If $z$ is a complex number of unit modulus and argument $\theta$ then $\arg \left(\frac{z^{5}-\bar{z}}{z^{5}+\bar{z}}\right)$ is?

Question

Let $z$ be a complex number of unit modulus and argument $\theta$. Calculate $$\arg \left(\frac{z^{5}-\bar{z}}{z^{5}+\bar{z}}\right)$$

My approach: I just tried a very general approach. So basically $z\bar{z} = |{z}|^2$ and since its unit modulus I essentially wrote $\bar{z}$ as $\frac{1}{z}$ and tried solving it. It gives me a scenario where I have to basically find out $z^5$ or $z^6$ and then try doing it the long way. This certainly doesn't seem to me like the intended solution. I believe there must be some better way to do this which I am not able to figure out.

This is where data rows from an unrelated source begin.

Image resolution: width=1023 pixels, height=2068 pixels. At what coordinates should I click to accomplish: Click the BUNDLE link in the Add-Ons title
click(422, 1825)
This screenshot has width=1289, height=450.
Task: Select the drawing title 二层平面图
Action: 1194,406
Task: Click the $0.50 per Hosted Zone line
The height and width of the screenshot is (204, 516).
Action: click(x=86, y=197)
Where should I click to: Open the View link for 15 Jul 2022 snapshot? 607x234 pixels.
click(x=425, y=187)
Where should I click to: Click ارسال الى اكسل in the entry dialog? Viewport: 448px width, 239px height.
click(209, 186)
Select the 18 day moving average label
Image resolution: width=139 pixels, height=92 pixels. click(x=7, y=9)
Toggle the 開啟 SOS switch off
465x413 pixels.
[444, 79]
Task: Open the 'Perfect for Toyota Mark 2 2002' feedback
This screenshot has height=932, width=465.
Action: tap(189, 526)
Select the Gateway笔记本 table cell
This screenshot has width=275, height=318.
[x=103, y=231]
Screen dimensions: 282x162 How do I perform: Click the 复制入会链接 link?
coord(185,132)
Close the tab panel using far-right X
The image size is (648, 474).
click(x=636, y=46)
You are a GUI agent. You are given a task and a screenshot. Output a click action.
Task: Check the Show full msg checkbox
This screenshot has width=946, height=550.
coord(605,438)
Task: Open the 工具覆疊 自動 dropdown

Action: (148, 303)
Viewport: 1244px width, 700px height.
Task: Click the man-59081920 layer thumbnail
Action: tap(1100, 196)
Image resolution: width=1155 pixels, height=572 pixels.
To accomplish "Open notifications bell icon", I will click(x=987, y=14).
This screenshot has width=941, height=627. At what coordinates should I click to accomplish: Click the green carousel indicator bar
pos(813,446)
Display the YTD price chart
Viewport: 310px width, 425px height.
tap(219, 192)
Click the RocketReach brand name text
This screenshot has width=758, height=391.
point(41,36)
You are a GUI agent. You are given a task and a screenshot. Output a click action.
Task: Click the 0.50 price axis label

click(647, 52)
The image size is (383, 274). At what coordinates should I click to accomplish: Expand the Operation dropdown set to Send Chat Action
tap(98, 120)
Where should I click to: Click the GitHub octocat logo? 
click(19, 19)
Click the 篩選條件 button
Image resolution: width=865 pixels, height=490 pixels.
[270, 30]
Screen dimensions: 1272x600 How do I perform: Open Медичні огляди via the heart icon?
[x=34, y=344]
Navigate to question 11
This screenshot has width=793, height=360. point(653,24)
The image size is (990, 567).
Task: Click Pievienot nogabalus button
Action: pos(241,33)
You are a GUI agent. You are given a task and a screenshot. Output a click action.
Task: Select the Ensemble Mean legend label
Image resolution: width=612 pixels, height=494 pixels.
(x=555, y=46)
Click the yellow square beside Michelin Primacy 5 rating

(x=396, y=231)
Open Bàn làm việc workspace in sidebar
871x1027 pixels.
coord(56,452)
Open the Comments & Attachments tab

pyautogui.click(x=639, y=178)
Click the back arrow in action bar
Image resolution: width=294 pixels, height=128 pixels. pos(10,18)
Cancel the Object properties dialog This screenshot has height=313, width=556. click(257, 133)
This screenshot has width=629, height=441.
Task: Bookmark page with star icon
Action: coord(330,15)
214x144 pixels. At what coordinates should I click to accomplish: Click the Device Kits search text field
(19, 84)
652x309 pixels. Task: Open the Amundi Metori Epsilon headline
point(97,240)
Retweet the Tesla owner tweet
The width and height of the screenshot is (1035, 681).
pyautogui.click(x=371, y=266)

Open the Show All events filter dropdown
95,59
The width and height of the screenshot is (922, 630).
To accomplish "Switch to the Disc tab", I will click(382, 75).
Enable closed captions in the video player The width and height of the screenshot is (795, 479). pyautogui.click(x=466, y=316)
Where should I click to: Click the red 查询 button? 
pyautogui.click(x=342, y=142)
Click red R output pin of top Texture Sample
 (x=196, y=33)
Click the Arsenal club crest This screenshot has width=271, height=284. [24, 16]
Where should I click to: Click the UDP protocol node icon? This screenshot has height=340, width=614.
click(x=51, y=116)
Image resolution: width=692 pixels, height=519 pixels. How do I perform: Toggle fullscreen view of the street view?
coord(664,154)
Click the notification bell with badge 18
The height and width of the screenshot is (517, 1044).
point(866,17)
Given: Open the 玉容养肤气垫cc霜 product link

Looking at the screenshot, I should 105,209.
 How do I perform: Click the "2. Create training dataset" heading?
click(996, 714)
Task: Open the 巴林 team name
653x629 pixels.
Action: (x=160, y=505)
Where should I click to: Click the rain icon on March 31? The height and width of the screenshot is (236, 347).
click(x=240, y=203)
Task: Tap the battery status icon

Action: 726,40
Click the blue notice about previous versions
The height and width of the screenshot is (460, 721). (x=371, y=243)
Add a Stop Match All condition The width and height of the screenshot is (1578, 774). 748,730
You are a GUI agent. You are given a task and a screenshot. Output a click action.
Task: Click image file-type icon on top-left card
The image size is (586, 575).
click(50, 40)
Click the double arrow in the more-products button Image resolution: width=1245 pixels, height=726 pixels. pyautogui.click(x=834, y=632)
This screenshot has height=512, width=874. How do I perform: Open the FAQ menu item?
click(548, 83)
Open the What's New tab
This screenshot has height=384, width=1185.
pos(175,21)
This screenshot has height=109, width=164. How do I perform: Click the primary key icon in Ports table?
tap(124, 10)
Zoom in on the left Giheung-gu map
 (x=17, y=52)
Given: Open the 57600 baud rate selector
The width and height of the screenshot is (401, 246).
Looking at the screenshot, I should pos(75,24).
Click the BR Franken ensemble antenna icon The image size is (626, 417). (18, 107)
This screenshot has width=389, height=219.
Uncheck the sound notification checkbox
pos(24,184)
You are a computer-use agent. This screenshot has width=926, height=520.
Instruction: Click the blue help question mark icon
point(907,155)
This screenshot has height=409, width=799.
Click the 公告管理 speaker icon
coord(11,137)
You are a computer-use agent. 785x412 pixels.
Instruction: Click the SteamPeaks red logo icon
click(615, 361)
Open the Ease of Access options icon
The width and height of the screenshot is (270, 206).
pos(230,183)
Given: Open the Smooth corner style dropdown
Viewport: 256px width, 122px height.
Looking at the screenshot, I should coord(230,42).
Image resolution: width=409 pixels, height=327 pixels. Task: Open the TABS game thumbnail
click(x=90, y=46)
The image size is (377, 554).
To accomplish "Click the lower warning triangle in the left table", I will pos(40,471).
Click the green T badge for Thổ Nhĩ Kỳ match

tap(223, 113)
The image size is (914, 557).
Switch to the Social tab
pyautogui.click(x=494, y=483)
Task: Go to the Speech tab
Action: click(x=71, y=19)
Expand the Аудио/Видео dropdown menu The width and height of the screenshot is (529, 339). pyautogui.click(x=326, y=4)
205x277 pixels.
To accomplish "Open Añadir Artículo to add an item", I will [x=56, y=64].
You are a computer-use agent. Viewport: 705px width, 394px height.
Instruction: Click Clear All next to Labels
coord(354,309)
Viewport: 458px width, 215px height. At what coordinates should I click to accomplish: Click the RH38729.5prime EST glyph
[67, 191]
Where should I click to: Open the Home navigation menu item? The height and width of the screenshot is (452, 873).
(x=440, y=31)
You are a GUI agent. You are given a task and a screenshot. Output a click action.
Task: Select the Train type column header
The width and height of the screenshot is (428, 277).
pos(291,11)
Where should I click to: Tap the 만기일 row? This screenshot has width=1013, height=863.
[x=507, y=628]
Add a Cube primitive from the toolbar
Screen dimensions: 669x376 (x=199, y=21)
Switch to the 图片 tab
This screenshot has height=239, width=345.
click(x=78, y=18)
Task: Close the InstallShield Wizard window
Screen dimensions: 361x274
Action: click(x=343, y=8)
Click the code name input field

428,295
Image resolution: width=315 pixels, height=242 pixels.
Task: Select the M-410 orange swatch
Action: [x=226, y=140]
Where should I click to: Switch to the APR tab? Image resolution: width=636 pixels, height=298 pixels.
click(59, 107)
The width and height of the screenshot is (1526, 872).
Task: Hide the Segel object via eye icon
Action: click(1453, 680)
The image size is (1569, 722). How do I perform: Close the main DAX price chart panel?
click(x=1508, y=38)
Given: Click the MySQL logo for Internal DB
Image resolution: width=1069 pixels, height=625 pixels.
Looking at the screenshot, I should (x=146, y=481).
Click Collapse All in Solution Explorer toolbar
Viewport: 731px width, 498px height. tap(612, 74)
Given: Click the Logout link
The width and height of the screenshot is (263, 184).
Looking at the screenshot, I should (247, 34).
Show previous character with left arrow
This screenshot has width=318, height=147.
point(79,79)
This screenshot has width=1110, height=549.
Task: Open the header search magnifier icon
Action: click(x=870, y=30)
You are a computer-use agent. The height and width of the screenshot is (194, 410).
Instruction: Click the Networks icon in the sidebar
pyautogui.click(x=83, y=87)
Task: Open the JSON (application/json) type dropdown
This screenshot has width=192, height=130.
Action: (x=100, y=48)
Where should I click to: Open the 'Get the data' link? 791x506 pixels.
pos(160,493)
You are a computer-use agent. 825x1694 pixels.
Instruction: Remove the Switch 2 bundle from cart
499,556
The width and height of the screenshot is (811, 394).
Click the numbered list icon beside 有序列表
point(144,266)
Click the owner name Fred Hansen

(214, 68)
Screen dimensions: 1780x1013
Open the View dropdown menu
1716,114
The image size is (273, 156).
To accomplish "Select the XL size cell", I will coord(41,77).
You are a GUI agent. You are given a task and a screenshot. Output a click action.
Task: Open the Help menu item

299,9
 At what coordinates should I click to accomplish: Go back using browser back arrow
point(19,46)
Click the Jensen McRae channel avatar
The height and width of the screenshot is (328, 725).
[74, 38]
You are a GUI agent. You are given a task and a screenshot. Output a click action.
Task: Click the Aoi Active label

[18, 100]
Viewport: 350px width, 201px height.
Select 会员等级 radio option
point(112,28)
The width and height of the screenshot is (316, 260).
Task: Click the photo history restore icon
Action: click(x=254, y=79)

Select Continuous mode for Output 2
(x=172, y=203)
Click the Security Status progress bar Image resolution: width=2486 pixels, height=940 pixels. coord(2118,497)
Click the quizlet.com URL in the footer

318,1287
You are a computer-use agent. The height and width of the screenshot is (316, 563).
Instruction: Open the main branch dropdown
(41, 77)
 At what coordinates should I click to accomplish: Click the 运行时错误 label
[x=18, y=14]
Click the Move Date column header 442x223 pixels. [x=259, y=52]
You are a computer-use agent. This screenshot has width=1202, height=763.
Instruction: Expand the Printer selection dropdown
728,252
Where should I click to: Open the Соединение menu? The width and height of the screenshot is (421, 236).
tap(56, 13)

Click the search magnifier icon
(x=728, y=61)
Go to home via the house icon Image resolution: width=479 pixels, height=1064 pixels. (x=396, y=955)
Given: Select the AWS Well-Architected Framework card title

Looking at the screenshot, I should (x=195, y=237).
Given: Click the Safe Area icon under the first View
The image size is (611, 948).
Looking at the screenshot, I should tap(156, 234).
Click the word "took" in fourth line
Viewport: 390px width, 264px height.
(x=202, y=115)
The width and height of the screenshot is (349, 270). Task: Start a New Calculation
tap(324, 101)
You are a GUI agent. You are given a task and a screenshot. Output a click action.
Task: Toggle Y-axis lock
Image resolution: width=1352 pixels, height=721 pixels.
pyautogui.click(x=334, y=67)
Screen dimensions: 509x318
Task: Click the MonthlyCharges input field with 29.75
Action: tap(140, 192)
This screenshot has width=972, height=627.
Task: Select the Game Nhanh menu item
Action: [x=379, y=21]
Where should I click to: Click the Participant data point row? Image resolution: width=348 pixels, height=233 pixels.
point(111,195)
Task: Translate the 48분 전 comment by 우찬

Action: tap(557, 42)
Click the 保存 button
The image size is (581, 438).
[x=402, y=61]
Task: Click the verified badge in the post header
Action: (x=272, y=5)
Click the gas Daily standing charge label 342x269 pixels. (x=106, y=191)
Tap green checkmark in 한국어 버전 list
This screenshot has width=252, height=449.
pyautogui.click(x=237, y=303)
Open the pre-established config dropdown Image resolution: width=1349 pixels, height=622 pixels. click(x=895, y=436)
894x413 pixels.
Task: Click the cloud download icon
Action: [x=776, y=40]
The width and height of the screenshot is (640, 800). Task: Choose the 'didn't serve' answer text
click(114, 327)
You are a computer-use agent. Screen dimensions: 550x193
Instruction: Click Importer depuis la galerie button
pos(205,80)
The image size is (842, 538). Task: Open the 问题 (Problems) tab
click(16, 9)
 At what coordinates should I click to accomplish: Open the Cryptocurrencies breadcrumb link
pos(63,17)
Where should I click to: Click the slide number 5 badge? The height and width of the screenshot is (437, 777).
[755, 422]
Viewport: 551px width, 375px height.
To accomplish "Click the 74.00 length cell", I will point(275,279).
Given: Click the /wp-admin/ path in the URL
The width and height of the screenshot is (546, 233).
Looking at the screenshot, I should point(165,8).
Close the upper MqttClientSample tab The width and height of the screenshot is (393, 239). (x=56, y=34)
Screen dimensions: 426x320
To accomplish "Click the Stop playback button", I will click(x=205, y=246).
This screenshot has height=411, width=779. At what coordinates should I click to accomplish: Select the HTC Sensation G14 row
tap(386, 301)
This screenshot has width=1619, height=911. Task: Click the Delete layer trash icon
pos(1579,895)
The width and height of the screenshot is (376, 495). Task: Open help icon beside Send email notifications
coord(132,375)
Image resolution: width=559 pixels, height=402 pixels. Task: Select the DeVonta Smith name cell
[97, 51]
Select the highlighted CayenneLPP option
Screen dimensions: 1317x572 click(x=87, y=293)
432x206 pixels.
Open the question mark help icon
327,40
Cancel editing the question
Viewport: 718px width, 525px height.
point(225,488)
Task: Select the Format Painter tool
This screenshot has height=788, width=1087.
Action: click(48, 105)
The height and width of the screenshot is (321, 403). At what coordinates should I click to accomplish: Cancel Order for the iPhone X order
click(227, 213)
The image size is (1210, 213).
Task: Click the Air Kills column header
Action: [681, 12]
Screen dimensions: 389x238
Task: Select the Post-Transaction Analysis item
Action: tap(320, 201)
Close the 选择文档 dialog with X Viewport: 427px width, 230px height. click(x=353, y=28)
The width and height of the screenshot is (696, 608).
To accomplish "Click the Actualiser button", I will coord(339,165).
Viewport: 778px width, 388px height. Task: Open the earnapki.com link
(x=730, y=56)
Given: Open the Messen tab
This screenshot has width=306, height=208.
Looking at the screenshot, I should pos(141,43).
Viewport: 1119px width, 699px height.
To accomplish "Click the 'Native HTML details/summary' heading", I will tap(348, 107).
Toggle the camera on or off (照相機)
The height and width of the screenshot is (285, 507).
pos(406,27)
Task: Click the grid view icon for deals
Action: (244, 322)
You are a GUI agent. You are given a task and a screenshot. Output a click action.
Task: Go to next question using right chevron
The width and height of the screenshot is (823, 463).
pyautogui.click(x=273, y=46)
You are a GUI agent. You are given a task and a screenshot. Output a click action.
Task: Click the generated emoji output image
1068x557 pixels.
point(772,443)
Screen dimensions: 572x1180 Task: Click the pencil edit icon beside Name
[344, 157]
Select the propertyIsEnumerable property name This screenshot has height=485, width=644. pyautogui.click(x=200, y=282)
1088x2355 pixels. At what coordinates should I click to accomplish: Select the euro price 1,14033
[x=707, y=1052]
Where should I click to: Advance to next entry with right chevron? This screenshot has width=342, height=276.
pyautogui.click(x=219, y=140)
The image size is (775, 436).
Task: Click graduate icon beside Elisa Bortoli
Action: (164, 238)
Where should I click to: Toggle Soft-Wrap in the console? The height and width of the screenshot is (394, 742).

Any help on approach or hints would do! Thanks for your time!

Answer 1

Let $$w = \frac{z^{5}-\bar{z}}{z^{5}+\bar{z}}$$

We have $\bar{z}= {1\over z}$ since $|z|=1$, so $$w = \frac{z^{3}-\bar{z}^3}{z^{3}+\bar{z}^3} \implies \bar{w} = -w$$ which means that $w$ is on imaginary axis, and thus $\arg (w) = \pm {\pi\over 2}$

Answer 2

$z$ being with modulus $1$, it can be written $z=e^{i\theta}$. Therefore:

$$\frac{z^{5}-\bar{z}}{z^{5}+\bar{z}}=\frac{e^{5i \theta}-e^{-i \theta}}{e^{5i \theta}+e^{-i \theta}}=\frac{e^{2i \theta}(e^{3i \theta}-e^{-3i \theta})}{e^{2i \theta}(e^{3i \theta}+e^{-3i \theta})}=\frac{2i \sin(3 \theta)}{2 \cos(3 \theta)}=i \tan 3\theta$$

Can you find the solution from there ?

Answer 3

$$\frac{z^{5}-\bar{z}}{z^{5}+\bar{z}} = \frac{z^{5}-\bar{z}}{z^{5}+\bar{z}} \frac{\bar{z}^{5}+z}{\bar{z}^{5}+z} $$ $$= \frac{1-1+z^6-z^{-6}}{1+1+z^6+z^{-6}} $$ $$= \frac{2i \sin 6 \theta}{2+2 \cos 6 \theta} $$ which is a pure imaginary number and so its argument is $\pi/2$.

Answer 4

$$ \frac{z^{5}-\bar{z}}{z^{5}+\bar{z}} = \frac{z^{6}-1}{z^{6}+1} = \frac{w-1}{w+1} $$ where $w = z^6$ lies on the unit circle. The points $-1, w, +1$ form a triangle in the plane, and according to Thales's theorem, the angle at the point $w$ is a right angle.

It follows that $\arg \left(\frac{w-1}{w+1}\right)$ is $+\frac\pi 2$ or $-\frac\pi 2$, depending on whether $w$ lies in the upper or lower half-plane.

The argument is undefined if $w=z^6 = \pm 1$.